Greg Maddux, who will appear on next year’s ballot, is an interesting test-case for how laser-players will be judged in the future: Maddux is the first pitcher of note to have had laser surgery, and a player whose career, prior to the revelation of him having laser surgery in 1999, seemed beyond reproach. Now Cooperstown is facing the prospect of having no plaque memorializing a player with 355 career victories and four Cy Young awards.
Indeed, the laser controversy is only a portion of what concerns baseball. A source within the Commissioner’s Office has confirmed that Major League baseball is investigating a wide range of surgical enhancements, some of which aren’t covered in the current collective agreement between players and owners. One prominent pitcher in Houston said: "I’ve heard that pitchers can go to the D.R. and have tendons taken from one arm and reattached in the other. It’s called Juan Marichal surgery. The rumor is it’ll let a pitcher go fifteen, sixteen innings in a game."
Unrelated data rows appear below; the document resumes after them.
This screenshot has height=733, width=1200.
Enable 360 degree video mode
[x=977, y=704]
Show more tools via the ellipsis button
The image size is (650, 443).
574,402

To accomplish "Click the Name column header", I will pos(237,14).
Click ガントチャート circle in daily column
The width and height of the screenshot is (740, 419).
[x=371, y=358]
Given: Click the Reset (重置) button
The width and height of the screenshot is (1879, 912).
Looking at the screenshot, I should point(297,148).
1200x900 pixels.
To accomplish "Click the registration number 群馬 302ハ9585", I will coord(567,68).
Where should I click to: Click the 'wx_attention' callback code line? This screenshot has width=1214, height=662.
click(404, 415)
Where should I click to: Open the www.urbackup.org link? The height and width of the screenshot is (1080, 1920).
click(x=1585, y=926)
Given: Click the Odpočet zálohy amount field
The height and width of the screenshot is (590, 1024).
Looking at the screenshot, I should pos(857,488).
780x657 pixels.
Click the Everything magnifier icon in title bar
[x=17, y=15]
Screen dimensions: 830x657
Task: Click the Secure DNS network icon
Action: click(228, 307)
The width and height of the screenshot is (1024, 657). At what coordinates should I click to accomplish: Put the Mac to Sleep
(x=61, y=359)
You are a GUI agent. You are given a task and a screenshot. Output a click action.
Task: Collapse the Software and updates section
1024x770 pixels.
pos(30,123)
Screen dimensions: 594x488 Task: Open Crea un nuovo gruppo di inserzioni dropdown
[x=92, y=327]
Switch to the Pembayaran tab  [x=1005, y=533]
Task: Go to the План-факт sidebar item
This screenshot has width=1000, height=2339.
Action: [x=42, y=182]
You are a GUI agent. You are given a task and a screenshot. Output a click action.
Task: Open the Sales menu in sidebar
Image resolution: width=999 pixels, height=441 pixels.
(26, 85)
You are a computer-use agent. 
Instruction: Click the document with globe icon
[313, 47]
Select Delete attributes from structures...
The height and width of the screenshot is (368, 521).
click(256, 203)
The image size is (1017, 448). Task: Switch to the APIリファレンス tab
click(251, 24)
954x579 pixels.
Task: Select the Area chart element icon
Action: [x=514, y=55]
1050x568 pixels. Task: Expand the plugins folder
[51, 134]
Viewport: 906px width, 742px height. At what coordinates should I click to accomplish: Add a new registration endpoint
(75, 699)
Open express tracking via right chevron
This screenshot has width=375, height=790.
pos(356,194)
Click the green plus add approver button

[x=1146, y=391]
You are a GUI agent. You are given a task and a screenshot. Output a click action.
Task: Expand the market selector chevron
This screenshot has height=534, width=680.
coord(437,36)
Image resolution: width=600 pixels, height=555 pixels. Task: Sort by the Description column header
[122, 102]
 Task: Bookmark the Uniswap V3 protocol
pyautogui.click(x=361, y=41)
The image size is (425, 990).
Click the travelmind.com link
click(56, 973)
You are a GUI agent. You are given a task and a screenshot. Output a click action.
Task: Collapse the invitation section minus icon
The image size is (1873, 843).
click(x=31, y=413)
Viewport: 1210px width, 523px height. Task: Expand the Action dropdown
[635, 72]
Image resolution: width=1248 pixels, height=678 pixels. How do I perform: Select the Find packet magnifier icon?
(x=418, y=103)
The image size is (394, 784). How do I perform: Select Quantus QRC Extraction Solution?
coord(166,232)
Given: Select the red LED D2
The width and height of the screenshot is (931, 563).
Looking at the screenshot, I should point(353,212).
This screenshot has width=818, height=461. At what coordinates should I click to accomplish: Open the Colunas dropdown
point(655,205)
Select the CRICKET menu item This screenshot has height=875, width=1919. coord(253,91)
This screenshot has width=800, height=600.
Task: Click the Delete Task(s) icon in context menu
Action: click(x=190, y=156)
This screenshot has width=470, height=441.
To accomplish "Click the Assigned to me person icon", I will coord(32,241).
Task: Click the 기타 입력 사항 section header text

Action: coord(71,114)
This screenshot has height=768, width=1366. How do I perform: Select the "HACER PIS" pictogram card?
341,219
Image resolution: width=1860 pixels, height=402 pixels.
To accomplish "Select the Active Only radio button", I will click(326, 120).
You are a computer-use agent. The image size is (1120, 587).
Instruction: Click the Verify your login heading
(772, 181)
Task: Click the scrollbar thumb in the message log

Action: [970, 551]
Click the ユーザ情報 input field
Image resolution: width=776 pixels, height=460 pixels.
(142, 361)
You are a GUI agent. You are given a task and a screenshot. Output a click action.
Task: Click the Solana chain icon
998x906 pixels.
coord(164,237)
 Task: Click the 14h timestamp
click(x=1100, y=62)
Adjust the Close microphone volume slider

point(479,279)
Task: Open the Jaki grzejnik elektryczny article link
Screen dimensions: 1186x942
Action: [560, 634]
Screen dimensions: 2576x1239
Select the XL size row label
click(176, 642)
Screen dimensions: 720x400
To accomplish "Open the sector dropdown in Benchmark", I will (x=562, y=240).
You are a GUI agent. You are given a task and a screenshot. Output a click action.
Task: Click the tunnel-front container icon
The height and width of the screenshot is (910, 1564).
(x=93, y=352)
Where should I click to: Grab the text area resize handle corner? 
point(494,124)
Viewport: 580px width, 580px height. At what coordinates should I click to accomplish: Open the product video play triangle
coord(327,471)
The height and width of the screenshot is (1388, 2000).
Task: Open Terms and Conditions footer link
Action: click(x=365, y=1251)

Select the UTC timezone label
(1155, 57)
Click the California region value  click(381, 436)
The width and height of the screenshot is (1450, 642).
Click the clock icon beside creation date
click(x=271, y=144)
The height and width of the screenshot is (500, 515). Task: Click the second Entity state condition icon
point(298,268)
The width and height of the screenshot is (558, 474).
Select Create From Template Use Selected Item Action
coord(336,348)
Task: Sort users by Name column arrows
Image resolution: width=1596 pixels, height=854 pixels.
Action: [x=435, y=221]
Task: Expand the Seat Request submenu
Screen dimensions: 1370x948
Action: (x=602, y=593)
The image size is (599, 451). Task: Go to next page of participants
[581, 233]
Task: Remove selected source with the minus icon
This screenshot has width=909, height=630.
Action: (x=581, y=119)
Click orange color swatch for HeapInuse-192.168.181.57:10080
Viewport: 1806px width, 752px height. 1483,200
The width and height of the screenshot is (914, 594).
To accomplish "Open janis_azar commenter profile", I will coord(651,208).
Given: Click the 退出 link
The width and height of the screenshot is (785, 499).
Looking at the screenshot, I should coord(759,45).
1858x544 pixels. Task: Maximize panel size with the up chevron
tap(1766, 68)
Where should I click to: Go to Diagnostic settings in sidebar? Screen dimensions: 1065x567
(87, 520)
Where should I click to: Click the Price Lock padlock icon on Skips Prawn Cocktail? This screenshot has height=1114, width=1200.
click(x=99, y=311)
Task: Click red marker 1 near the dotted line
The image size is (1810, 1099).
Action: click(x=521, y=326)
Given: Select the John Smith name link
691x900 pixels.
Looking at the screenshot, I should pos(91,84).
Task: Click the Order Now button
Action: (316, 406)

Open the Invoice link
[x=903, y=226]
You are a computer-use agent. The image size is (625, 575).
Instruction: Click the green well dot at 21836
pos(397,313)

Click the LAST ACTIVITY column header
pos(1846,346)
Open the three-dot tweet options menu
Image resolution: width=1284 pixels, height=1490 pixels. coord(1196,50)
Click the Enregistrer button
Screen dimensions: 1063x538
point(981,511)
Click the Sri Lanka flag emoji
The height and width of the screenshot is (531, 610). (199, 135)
A final player interviewed hinted that this story wasn’t close to being over. Yankees third baseman Alex Rodriguez who has emerged as a rational voice of restraint in a conversation that has frequently edged towards opposing poles, stated: "If you think lasers are the end of it, you aren’t paying attention. Lasers are just the tip of the iceberg. There are things called nanorobots that are small enough to swim in your blood stream. They’re going to use them to hunt out cancer cells and stuff. If you think lasers are impressive, just think about the ethical questions that will come when we all have invisible robots swimming in our blood."
Asked whether nanorobots would someday prove better at aiding players than the current drug policy that controls and moderates the use of chemical medical enhancements such as steroids and hormone therapies, Rodriguez couldn’t say.